Nattily dressed in a crisp white shirt, sharply creased trousers, paisley tie and black tasseled loafers, he sat on the couch, his brown briefcase on his lap, a yellow pad on the briefcase.

"I can give you some different options and such," he told her. "We'll try to work out something."

He said he had talked with the "big, big guys in the company," and they could tack her small residential job onto a commercial contract, thereby reducing the price. "This is what they came up with and we can go ahead and do the whole thing, including your door, at . . ."

He scribbled on the legal pad and handed the pad to Linda.

He'd written: $7,254.

"I still think that's more than I want to spend right now," Linda said.

Engman said: "We're able to guarantee the 25 percent savings on your power bill. . . . If you don't want (the new windows), if it's not what you want, that's fine. If it's something you like and want . . ."

"Oh, I love them. I really do like them. I think they'd be really nice, but I don't know which way my life is headed."

Engman paused; 30 seconds passed, 40, 45.

"I've got the computer breakdown on it, all the windows situated," he said finally. "They were sending an engineer out."

He paused again. His silence hung in the air.

Linda fidgeted.

"It's just the money. This is a big chunk."

He paused. "You know, prices only go up."

"A widow, my age, I have to have money for the rest of my life. I guess I was just pipe dreaming. I just can't do it. I'm really sorry. Nothing against you."

He paused. "If you want to just do the front windows, we'll do just the front."

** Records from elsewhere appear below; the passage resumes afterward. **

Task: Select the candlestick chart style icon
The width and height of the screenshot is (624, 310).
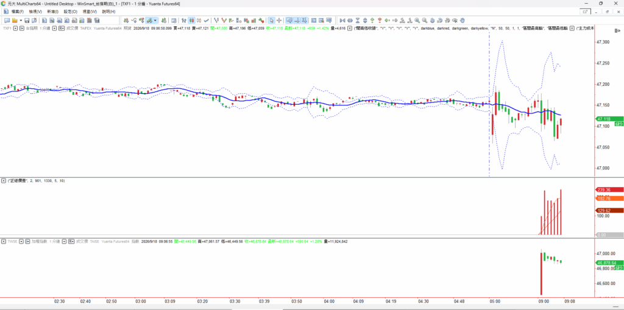Action: tap(191, 20)
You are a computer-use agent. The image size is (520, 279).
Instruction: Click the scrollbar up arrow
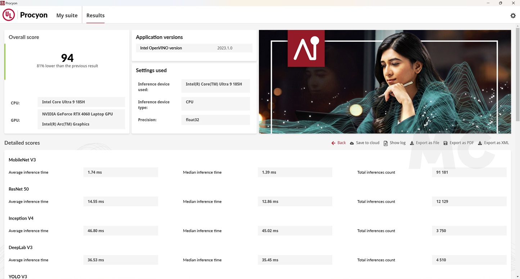click(518, 26)
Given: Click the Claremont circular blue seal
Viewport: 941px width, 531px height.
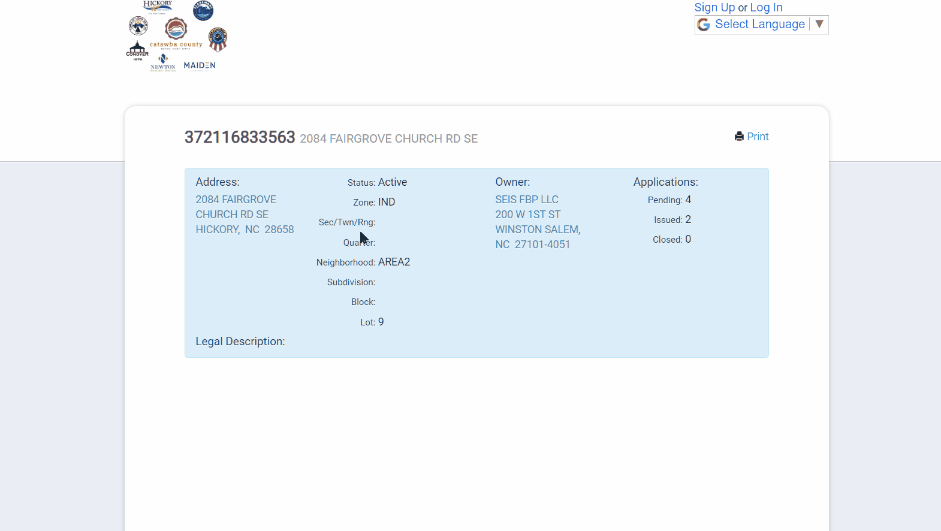Looking at the screenshot, I should pyautogui.click(x=203, y=10).
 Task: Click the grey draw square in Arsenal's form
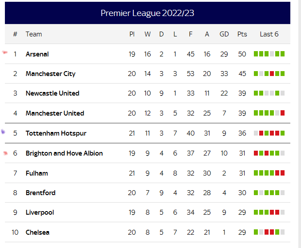272,54

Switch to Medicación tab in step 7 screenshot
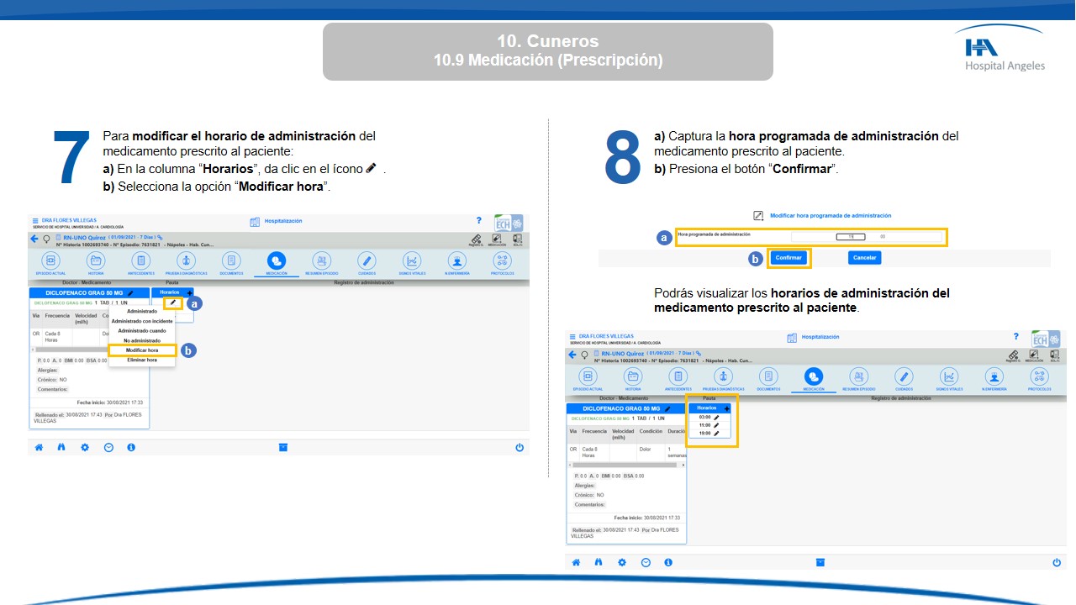[x=277, y=261]
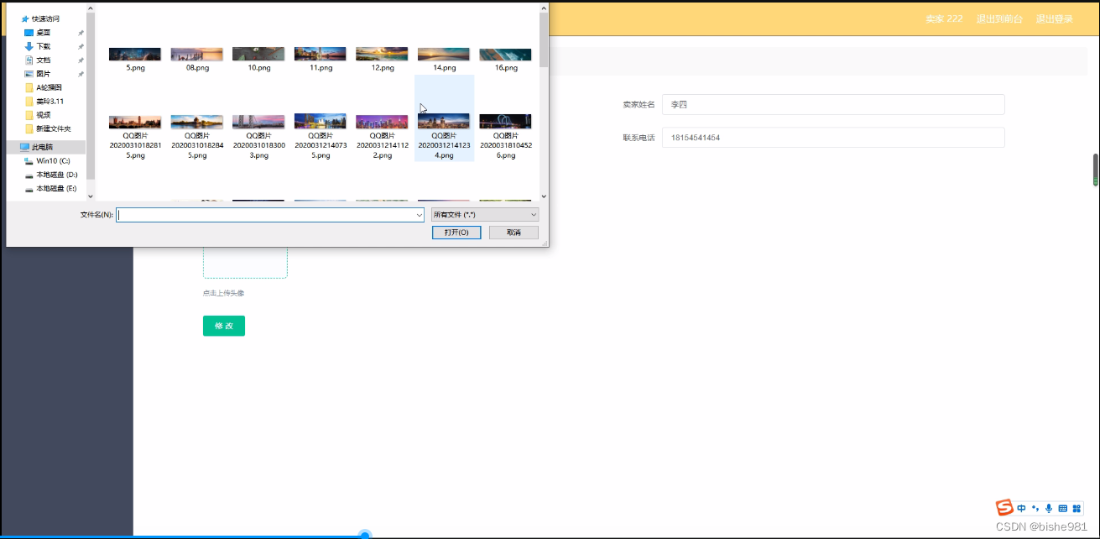Open the Sogou toolbox grid icon
The height and width of the screenshot is (539, 1100).
pyautogui.click(x=1077, y=507)
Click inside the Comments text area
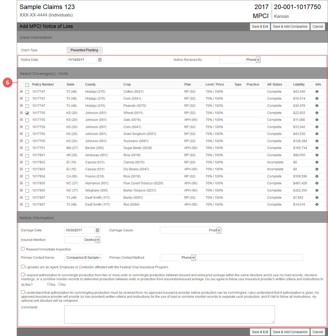The width and height of the screenshot is (328, 336). (x=169, y=314)
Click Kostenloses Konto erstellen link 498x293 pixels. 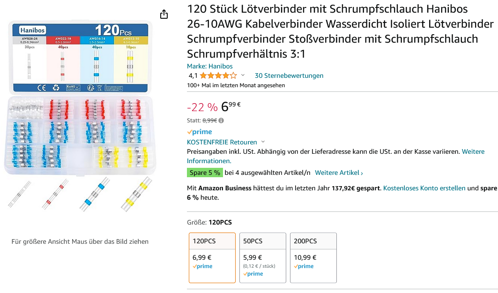[x=424, y=188]
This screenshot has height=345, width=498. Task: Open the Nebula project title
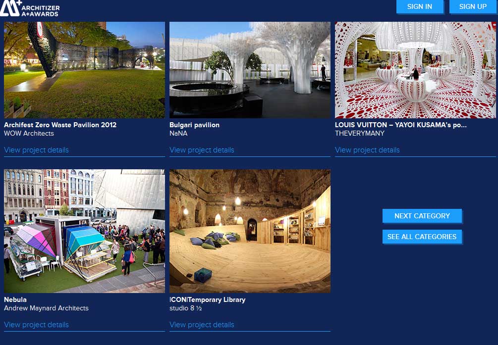pos(15,299)

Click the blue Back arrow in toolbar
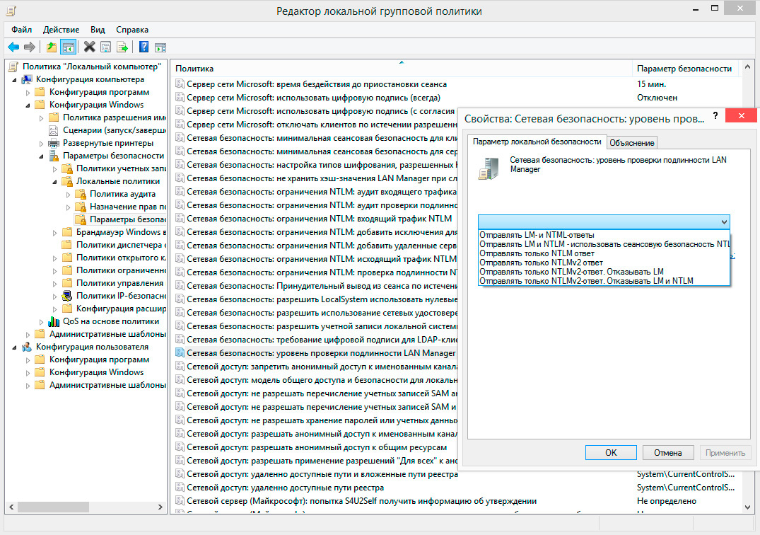[13, 47]
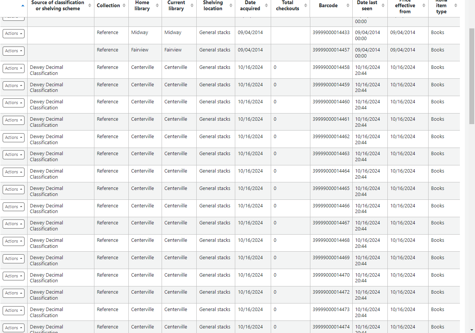Expand Actions menu for barcode 39999000014458
This screenshot has width=475, height=333.
[14, 68]
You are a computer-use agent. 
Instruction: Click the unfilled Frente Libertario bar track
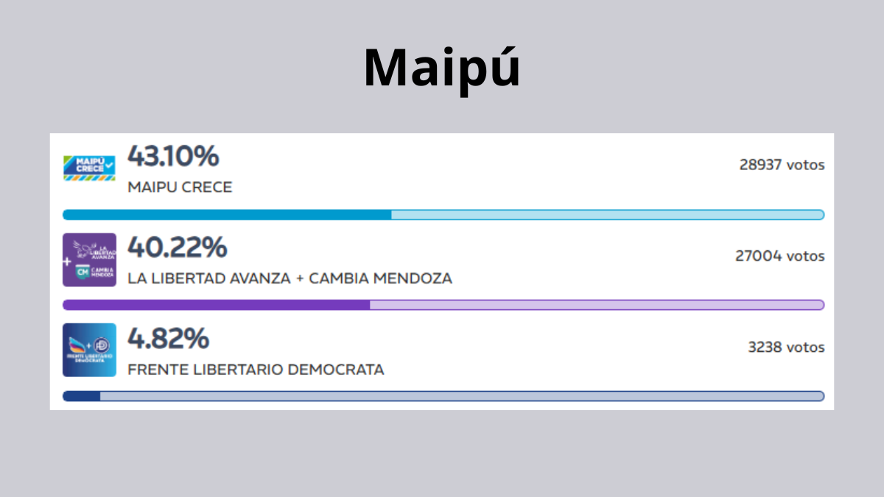pyautogui.click(x=461, y=396)
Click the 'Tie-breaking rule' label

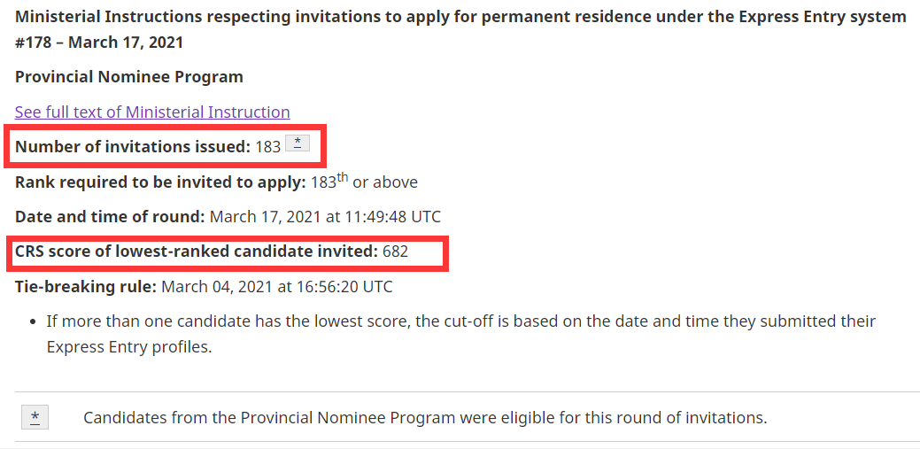point(86,286)
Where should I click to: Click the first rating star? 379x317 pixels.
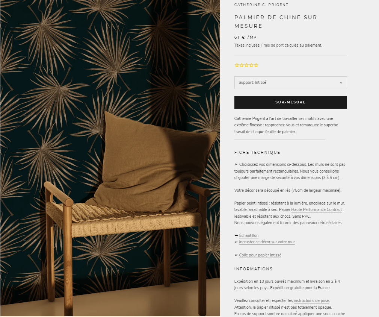(237, 65)
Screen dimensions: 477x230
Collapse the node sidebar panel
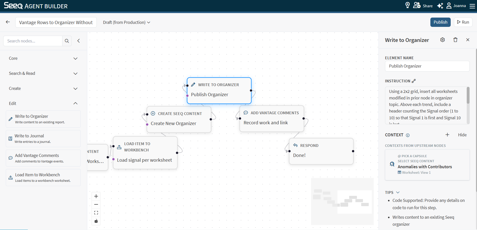click(x=78, y=41)
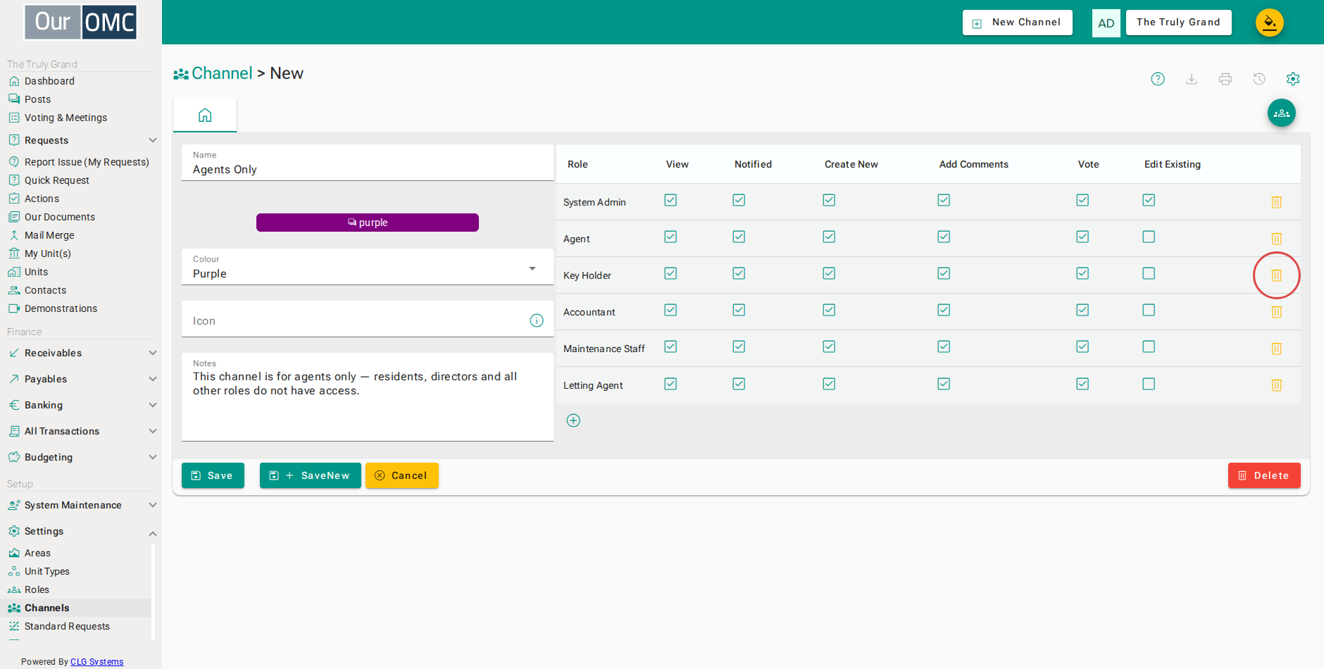The height and width of the screenshot is (669, 1324).
Task: Click the purple colour preview bar
Action: [x=368, y=223]
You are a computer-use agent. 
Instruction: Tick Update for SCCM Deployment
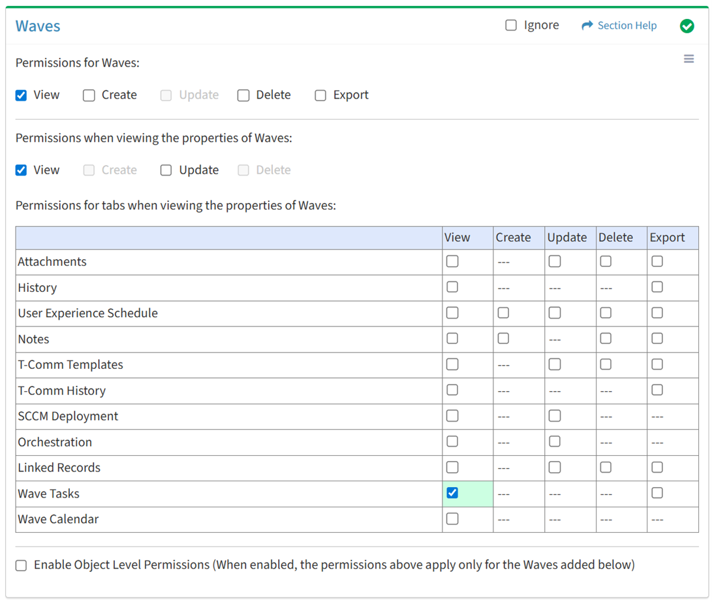[x=555, y=416]
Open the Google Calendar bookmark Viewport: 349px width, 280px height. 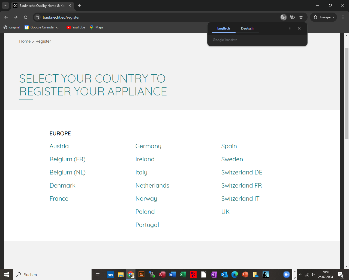coord(42,27)
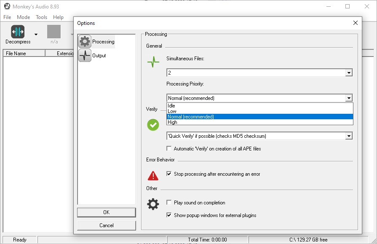
Task: Open the Quick Verify mode dropdown
Action: pyautogui.click(x=348, y=136)
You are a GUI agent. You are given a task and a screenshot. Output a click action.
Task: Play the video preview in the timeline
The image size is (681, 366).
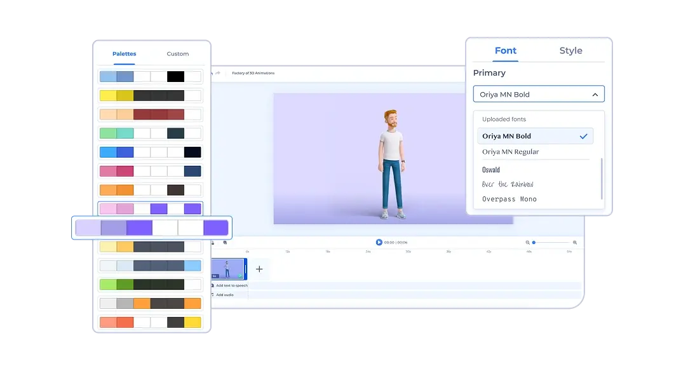[x=379, y=242]
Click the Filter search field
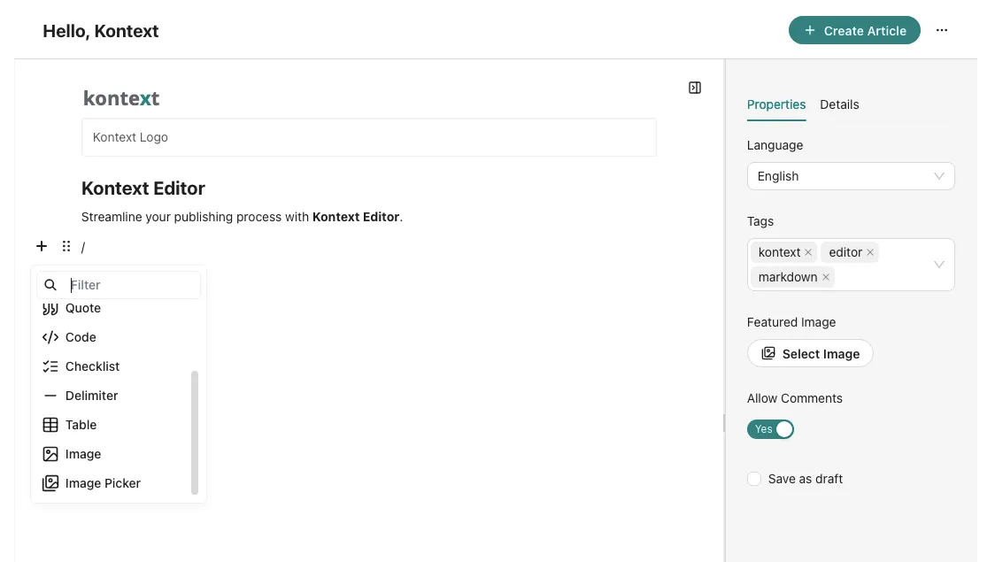Screen dimensions: 995x562 133,285
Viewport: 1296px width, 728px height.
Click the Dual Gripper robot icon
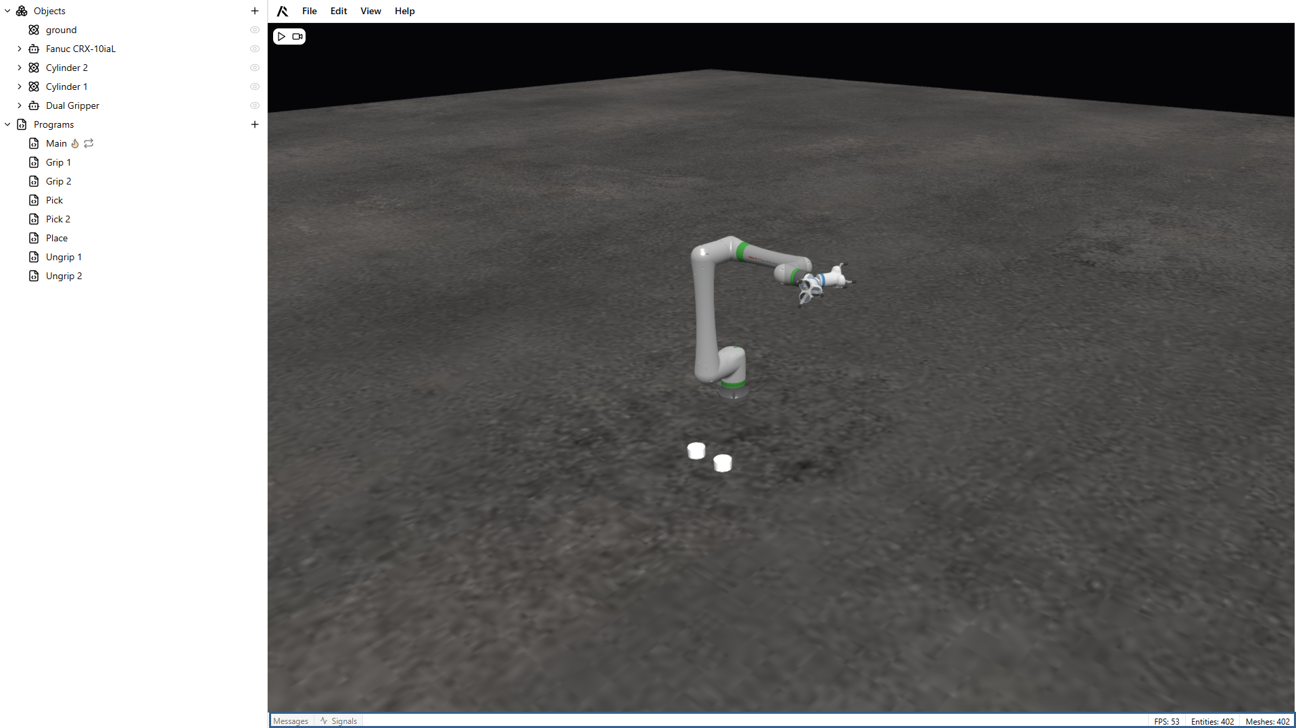pyautogui.click(x=34, y=105)
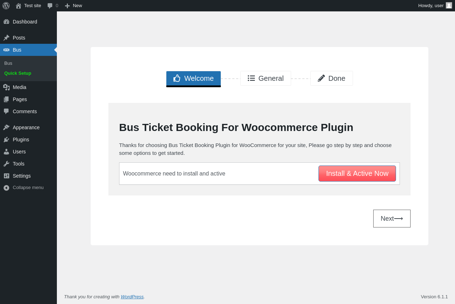Open the Users menu item
455x304 pixels.
(19, 152)
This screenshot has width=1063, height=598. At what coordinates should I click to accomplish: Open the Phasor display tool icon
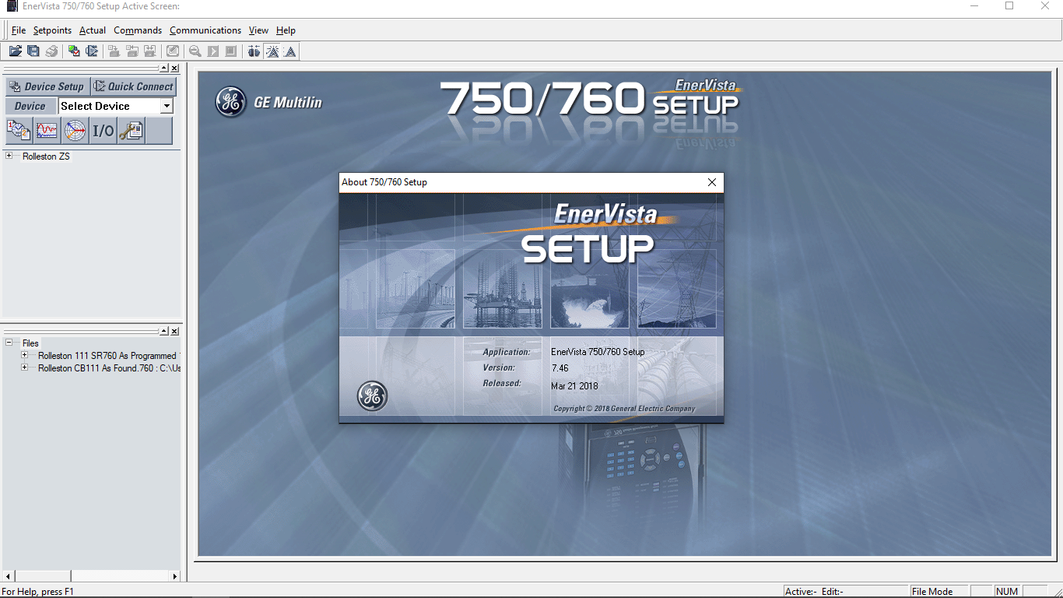(x=75, y=131)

"Right now, I'm just burnt out on the whole thing."

He paused. "It's all logged in, ready to go. If you want to do it later, we'll have to start from scratch."

"I think for now I'll just drop it."

He paused. "You don't want the windows done at all, right?"

"Right."

He sat still, said nothing.

Linda told him about her dental bills and health problems.

With each of the salesman's silences, Linda became more discomfited. She filled the dead air with witticisms or with details of her life or with compliments on Engman's honesty. He responded to nothing, which compelled her to talk more.

Finally, he tossed the note pad into his briefcase. "I guess that takes care of that," he said.

Linda shut the door behind him and plopped on the couch, scooping up her dog as she sat. "Boy! I snuck through that one, Bear!"